● What to work on
Report only the number of lines in the entries below that hold the word "zoom".

========================

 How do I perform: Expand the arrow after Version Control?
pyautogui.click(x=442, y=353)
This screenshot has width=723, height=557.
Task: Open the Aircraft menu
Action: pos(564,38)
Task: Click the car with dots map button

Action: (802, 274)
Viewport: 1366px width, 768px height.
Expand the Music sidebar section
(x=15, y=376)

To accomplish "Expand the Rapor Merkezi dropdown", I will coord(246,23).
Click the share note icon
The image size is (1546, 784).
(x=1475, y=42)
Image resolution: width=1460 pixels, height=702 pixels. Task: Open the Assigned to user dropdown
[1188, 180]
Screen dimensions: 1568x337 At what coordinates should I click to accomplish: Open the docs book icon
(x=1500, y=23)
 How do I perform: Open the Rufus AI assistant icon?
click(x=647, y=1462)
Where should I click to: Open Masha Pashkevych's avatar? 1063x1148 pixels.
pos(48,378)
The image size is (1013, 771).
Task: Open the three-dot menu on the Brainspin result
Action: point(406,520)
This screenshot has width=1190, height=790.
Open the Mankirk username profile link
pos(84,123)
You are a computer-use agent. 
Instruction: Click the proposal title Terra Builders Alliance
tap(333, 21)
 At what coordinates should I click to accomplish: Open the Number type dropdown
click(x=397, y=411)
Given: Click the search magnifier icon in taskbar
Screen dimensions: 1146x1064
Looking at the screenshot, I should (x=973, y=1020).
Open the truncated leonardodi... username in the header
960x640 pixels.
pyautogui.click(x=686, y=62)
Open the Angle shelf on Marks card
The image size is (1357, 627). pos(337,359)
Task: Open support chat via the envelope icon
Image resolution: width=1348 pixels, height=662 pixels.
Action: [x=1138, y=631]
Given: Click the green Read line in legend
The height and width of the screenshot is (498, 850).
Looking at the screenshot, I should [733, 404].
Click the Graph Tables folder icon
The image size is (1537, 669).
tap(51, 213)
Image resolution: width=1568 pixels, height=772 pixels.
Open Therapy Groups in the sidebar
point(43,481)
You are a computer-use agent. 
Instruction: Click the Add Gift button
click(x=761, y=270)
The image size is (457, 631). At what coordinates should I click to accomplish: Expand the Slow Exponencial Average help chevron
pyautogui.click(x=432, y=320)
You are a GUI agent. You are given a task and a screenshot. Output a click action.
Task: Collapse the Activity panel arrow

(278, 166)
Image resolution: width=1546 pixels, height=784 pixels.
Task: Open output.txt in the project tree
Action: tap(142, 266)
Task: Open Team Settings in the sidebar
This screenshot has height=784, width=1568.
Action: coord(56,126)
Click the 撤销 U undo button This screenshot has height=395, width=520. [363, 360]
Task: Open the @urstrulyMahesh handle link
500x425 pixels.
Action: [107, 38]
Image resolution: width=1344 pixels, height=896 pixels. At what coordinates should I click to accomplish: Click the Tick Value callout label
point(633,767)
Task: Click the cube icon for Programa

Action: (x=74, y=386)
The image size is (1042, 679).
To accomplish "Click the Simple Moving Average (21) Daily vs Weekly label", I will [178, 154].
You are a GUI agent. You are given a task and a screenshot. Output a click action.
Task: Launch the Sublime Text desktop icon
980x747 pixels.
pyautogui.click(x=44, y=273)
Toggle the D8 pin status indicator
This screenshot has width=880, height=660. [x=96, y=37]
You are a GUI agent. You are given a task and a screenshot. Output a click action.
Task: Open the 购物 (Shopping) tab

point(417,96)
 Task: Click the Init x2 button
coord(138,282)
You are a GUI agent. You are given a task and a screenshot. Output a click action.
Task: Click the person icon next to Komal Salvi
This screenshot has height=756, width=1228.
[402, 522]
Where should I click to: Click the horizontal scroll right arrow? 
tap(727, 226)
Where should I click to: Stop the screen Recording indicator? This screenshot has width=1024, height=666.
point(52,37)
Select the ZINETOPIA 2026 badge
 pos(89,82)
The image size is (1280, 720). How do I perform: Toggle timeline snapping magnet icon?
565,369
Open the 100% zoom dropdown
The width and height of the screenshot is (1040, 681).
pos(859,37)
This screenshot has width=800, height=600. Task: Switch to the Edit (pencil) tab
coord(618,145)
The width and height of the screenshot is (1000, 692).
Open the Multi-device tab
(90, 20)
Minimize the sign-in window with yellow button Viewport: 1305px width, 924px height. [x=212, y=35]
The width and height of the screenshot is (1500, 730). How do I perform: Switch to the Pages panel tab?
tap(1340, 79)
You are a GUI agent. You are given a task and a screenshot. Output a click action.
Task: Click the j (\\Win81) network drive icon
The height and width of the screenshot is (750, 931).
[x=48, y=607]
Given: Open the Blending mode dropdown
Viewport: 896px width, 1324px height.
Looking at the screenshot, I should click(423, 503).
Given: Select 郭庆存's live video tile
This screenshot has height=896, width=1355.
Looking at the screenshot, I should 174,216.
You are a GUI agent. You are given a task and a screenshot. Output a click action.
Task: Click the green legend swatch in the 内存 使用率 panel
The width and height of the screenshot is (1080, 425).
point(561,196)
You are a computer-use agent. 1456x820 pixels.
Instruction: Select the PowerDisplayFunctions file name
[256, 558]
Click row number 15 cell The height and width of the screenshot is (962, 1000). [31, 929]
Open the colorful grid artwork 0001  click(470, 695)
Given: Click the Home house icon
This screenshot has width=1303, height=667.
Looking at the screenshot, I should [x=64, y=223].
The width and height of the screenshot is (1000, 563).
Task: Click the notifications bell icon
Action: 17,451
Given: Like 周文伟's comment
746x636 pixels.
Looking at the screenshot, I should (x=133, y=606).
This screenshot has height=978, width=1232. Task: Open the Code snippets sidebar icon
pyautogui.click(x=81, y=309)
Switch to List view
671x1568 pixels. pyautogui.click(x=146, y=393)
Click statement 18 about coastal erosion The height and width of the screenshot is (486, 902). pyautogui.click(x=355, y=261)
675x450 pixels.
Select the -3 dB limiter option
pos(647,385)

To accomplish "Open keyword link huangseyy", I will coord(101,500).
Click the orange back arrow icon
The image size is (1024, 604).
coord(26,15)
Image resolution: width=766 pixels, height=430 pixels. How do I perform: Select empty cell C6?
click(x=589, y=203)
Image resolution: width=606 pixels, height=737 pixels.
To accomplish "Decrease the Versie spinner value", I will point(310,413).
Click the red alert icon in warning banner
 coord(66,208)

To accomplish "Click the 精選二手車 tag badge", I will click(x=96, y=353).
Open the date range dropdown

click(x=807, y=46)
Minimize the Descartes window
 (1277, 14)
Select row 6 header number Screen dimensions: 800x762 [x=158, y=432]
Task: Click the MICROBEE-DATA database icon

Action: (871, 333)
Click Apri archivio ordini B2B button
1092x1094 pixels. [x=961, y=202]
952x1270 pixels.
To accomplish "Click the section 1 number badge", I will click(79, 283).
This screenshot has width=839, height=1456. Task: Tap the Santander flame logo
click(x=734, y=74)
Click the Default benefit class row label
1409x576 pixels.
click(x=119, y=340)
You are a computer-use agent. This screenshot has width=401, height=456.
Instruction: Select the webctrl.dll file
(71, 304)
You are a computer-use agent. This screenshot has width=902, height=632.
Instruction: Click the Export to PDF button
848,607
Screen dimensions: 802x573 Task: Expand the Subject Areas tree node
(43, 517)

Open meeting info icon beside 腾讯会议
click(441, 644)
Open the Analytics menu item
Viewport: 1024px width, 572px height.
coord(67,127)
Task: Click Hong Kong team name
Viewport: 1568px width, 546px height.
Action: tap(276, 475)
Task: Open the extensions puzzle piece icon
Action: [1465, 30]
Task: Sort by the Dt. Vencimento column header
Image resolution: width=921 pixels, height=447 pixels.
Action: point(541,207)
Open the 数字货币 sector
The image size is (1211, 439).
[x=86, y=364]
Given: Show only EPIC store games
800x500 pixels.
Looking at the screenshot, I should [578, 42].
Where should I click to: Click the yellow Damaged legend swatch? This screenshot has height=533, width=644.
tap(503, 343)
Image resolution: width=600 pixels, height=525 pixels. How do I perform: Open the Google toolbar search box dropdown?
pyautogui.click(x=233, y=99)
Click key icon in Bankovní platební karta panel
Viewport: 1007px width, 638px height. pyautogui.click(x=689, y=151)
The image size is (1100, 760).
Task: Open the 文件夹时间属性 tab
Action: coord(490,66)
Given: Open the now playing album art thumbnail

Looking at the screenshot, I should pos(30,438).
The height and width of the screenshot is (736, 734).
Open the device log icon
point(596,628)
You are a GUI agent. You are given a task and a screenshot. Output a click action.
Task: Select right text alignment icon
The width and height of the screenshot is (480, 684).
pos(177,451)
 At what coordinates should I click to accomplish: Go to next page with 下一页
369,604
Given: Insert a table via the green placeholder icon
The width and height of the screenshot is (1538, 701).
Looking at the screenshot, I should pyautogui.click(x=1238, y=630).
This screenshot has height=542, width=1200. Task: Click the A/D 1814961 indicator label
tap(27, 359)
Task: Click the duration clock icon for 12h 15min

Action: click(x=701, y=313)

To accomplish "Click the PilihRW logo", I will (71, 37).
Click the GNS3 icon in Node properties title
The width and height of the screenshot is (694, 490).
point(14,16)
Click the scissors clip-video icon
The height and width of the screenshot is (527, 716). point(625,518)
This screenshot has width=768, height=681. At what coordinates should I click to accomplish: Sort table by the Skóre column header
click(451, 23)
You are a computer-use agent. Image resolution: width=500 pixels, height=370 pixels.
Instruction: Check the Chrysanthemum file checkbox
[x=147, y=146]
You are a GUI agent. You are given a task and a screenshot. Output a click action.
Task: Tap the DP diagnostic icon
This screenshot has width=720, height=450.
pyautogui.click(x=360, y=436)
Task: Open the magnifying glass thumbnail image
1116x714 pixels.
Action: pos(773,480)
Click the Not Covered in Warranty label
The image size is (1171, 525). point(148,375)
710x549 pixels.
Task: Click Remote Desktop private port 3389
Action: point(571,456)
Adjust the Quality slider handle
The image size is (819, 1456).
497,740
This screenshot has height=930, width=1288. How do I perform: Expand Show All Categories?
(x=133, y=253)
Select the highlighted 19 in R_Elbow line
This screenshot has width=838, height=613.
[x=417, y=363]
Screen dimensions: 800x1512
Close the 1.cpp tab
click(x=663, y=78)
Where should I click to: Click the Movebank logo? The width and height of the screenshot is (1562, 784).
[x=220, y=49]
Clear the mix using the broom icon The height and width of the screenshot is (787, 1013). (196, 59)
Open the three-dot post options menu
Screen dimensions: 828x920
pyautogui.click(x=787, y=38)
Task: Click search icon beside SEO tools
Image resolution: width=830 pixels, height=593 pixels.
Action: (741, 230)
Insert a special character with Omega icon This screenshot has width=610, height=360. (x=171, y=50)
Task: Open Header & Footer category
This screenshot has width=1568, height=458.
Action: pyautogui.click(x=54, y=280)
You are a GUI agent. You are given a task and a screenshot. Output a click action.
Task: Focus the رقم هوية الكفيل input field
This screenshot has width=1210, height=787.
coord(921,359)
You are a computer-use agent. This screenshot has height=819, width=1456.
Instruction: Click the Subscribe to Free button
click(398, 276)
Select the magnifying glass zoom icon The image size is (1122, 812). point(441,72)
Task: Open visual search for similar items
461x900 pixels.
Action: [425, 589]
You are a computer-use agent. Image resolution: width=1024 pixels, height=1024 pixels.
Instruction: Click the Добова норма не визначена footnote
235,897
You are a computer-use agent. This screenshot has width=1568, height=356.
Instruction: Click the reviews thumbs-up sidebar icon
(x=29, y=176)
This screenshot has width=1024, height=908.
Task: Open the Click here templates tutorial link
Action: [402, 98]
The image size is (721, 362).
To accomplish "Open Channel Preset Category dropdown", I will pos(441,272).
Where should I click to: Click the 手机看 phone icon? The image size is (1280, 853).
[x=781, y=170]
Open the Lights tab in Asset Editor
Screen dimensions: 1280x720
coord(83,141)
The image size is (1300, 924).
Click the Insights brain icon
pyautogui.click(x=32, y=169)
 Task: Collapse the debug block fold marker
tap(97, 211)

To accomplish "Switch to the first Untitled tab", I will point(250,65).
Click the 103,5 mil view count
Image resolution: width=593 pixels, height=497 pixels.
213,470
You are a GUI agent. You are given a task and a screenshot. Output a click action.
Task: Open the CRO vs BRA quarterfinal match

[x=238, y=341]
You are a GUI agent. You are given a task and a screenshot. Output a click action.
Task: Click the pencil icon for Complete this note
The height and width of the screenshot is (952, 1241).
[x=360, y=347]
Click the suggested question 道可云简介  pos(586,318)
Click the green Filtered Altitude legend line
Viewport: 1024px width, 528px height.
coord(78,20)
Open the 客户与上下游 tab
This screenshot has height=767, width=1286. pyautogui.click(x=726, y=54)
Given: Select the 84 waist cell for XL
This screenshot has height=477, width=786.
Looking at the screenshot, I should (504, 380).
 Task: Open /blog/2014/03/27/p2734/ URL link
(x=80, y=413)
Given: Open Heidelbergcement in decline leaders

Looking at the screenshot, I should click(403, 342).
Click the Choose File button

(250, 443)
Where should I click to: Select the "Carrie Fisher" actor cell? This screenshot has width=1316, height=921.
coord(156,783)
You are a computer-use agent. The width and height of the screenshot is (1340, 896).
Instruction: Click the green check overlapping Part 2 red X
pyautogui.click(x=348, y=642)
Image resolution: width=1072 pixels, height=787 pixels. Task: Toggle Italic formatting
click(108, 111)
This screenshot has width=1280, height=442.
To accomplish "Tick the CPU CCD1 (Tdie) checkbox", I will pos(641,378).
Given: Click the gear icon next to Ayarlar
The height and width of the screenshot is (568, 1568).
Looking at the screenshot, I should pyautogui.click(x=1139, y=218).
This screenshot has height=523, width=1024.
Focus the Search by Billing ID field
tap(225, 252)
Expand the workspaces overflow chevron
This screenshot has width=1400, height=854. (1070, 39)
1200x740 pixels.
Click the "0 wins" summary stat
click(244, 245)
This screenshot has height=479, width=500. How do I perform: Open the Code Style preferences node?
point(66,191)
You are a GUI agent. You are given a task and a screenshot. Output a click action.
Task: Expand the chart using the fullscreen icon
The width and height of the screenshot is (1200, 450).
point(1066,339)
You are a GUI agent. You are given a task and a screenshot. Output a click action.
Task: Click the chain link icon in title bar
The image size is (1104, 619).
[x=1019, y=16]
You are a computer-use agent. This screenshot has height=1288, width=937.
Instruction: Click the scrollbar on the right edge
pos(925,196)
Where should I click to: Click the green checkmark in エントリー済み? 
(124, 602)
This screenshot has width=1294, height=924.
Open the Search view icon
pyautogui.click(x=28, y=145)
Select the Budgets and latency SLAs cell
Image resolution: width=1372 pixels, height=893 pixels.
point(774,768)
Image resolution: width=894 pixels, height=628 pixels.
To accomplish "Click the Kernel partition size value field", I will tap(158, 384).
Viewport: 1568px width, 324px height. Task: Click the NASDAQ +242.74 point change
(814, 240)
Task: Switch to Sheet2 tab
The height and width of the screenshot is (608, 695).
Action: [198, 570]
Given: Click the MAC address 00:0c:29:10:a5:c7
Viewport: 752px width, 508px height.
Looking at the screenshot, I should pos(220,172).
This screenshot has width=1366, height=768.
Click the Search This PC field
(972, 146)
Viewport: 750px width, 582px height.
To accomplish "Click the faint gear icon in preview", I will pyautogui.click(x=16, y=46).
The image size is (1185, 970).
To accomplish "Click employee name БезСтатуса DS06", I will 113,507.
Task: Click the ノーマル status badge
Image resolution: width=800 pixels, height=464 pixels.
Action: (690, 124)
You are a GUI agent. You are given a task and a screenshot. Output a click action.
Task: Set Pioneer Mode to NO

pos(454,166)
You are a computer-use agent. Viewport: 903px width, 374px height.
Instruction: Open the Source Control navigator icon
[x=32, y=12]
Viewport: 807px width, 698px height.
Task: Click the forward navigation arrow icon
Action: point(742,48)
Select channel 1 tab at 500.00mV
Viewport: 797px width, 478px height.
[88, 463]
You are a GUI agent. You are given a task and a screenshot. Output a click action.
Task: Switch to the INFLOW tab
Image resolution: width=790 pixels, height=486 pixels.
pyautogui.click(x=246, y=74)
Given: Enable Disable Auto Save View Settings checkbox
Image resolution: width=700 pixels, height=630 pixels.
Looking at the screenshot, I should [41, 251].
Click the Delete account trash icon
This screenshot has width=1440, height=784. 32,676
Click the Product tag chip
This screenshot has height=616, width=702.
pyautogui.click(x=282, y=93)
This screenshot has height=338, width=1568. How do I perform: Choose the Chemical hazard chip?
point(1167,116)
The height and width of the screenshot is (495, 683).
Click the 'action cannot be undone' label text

========================

● Result of this task
2